以後、彼が見るものはすべて幻に変わる。牡牛を神と思い込んで縛ろうとし、セメレーの墓前に灯された火を王宮の火災と錯覚して消火に走り回り、中庭の幻影に何度も剣を打ち込む。ディオニューソスが祈ると地震が起きて王宮は崩れ落ちた。理性を誇る王が、認めない神の力によって理性そのものを奪われていく。

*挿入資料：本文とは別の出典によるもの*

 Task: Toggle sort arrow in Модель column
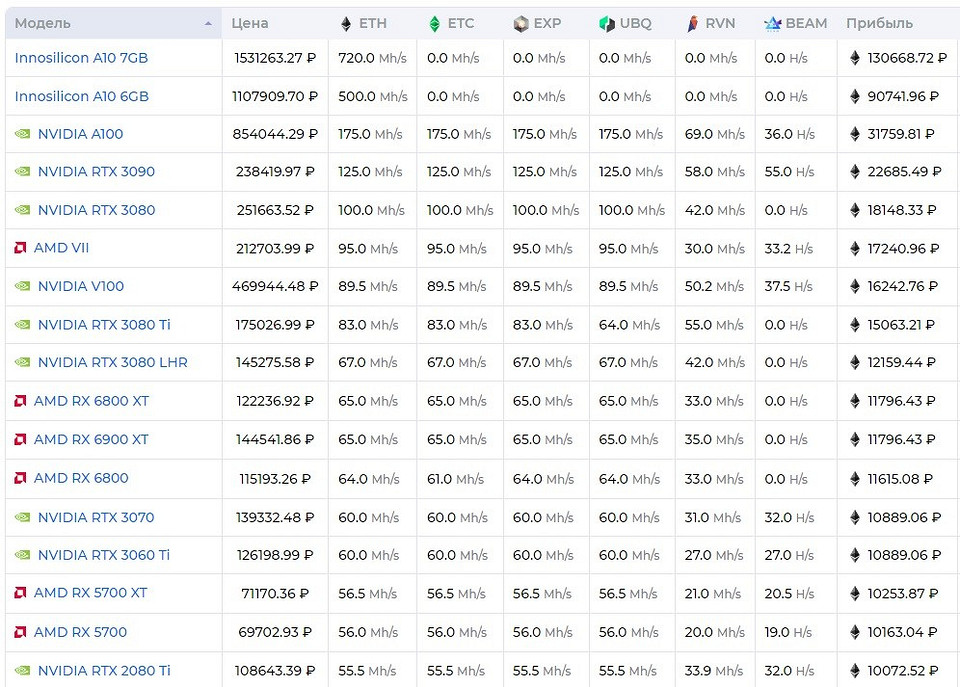click(x=208, y=23)
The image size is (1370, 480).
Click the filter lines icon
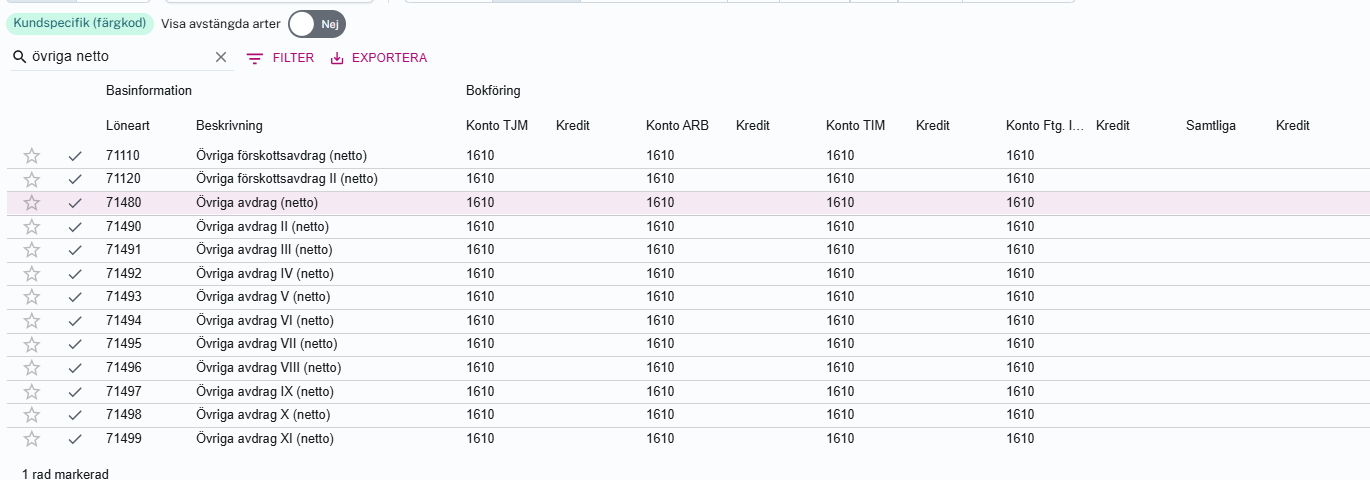pos(256,59)
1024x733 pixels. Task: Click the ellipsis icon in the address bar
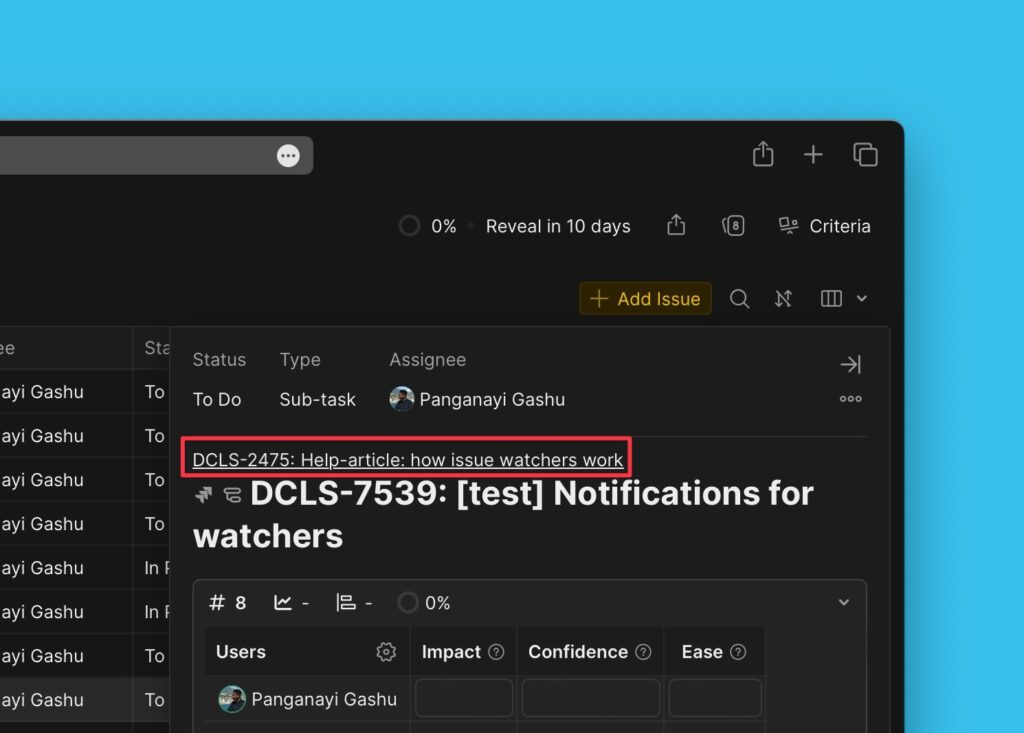pyautogui.click(x=288, y=156)

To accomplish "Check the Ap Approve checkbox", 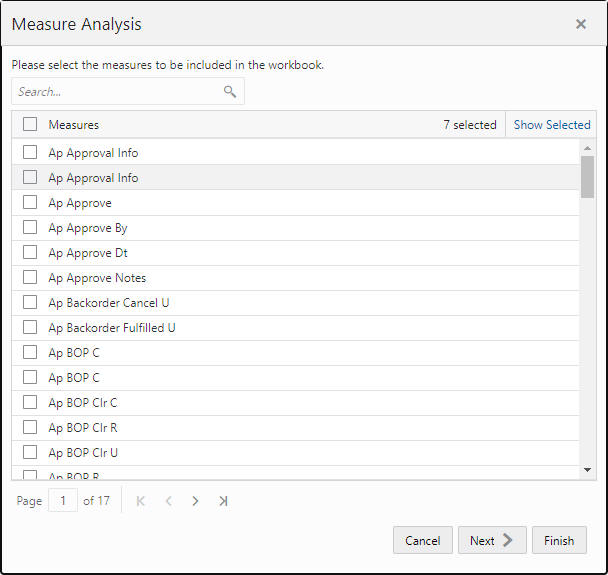I will pyautogui.click(x=30, y=203).
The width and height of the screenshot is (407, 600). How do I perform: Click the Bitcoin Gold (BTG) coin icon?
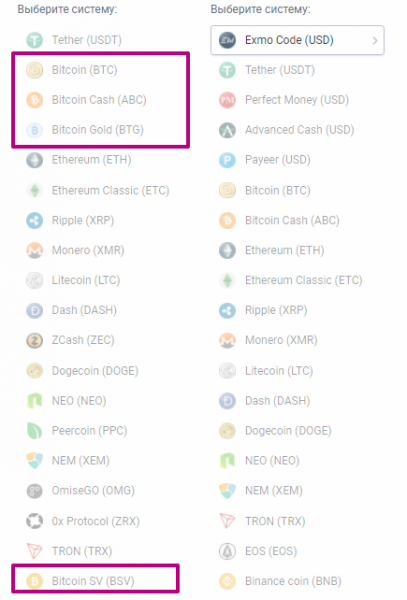coord(34,130)
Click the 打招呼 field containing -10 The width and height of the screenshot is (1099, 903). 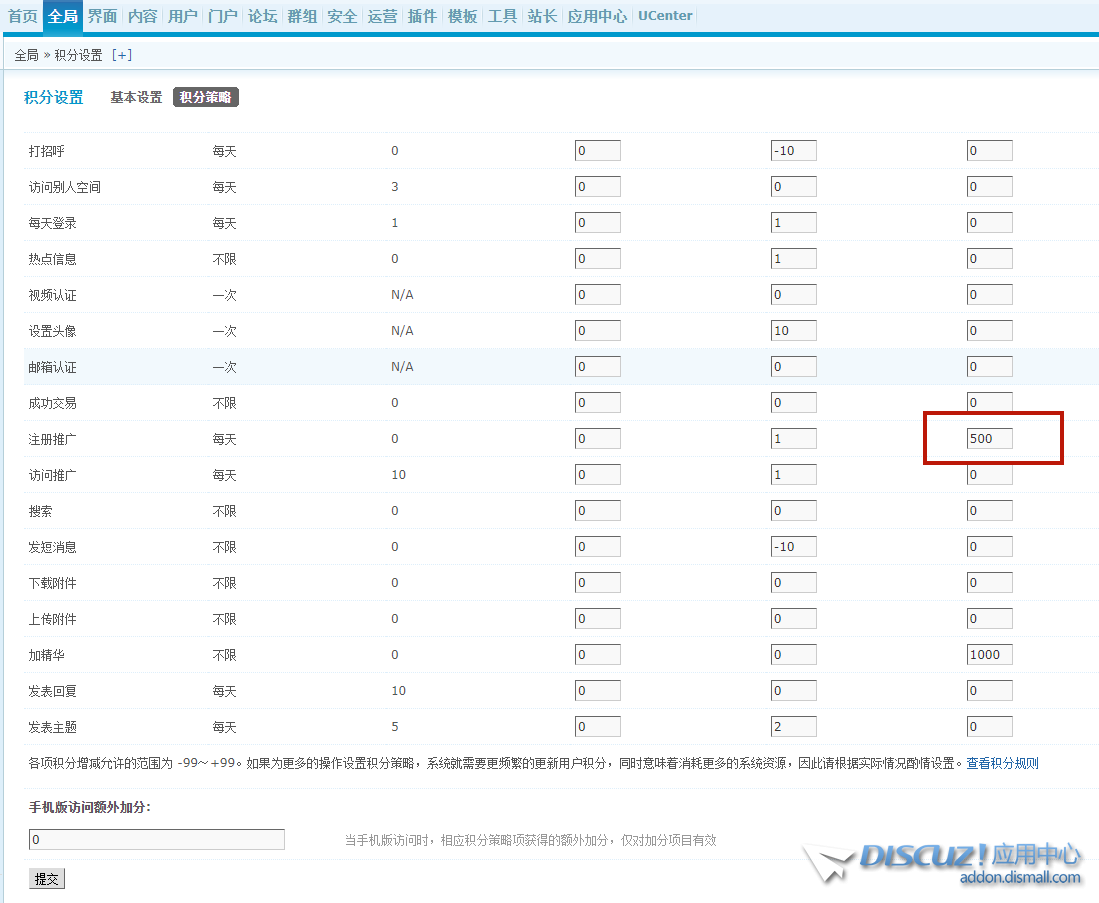coord(794,151)
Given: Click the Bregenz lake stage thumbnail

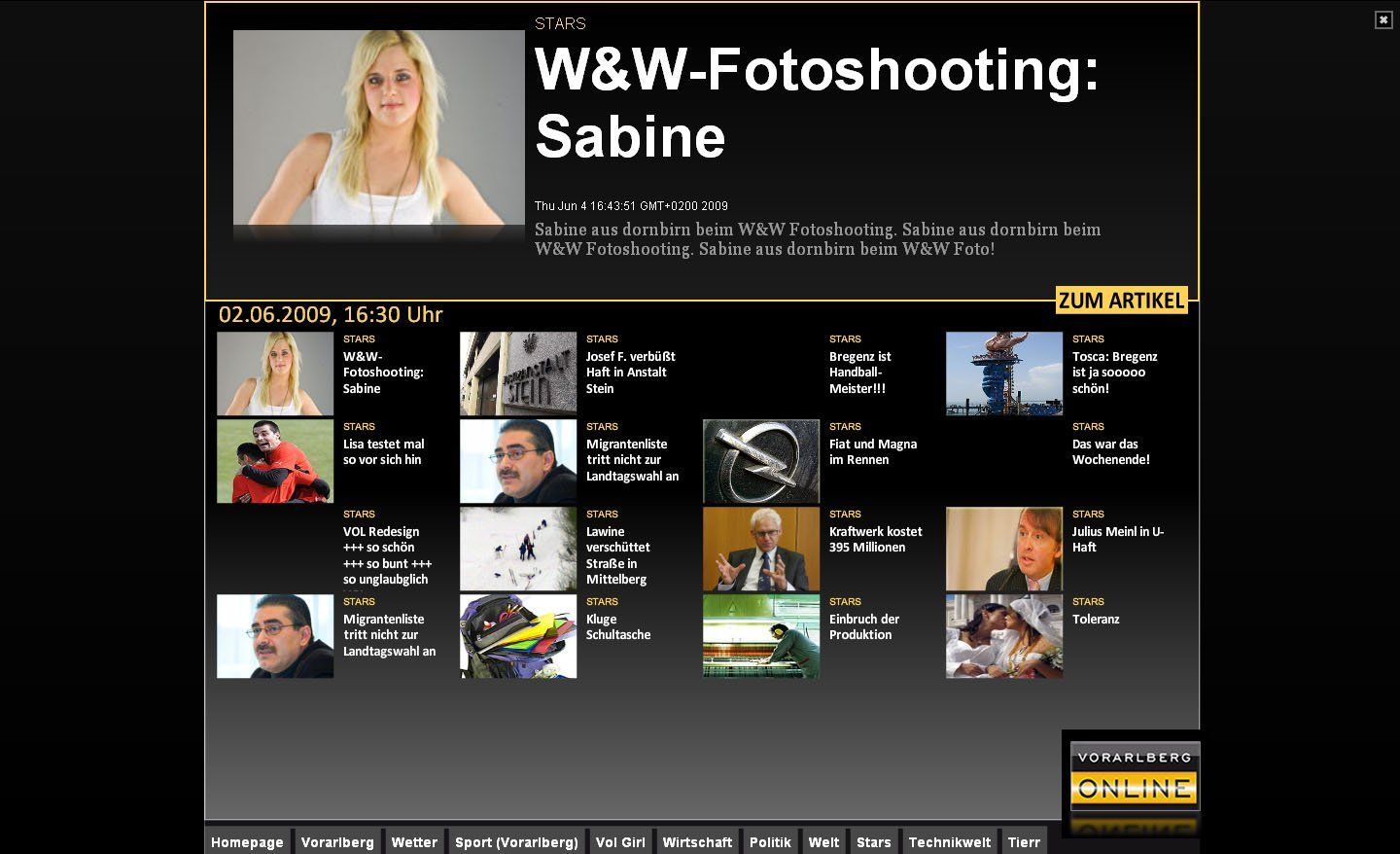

信女たちを討伐しようとした彼に、神は「その様子を見たくはないか」と持ちかける。祭を淫らな集まりだと思い込んでいた彼は誘いに乗り、女装してキタイローンへ向かった。このとき彼の目には太陽もテーバイの城壁も二つに見え、ディオニューソスは牡牛の姿に見えている。神に助けられて木に登り、女たちを覗き見たところで神は姿を消し、女たちをけしかけた。木は引き抜かれ、落ちた彼に真っ先に飛びかかったのは母であった。獅子を仕留めたと思い込んだアガウエーは、息子の首を杖に掲げてテーバイへ帰る。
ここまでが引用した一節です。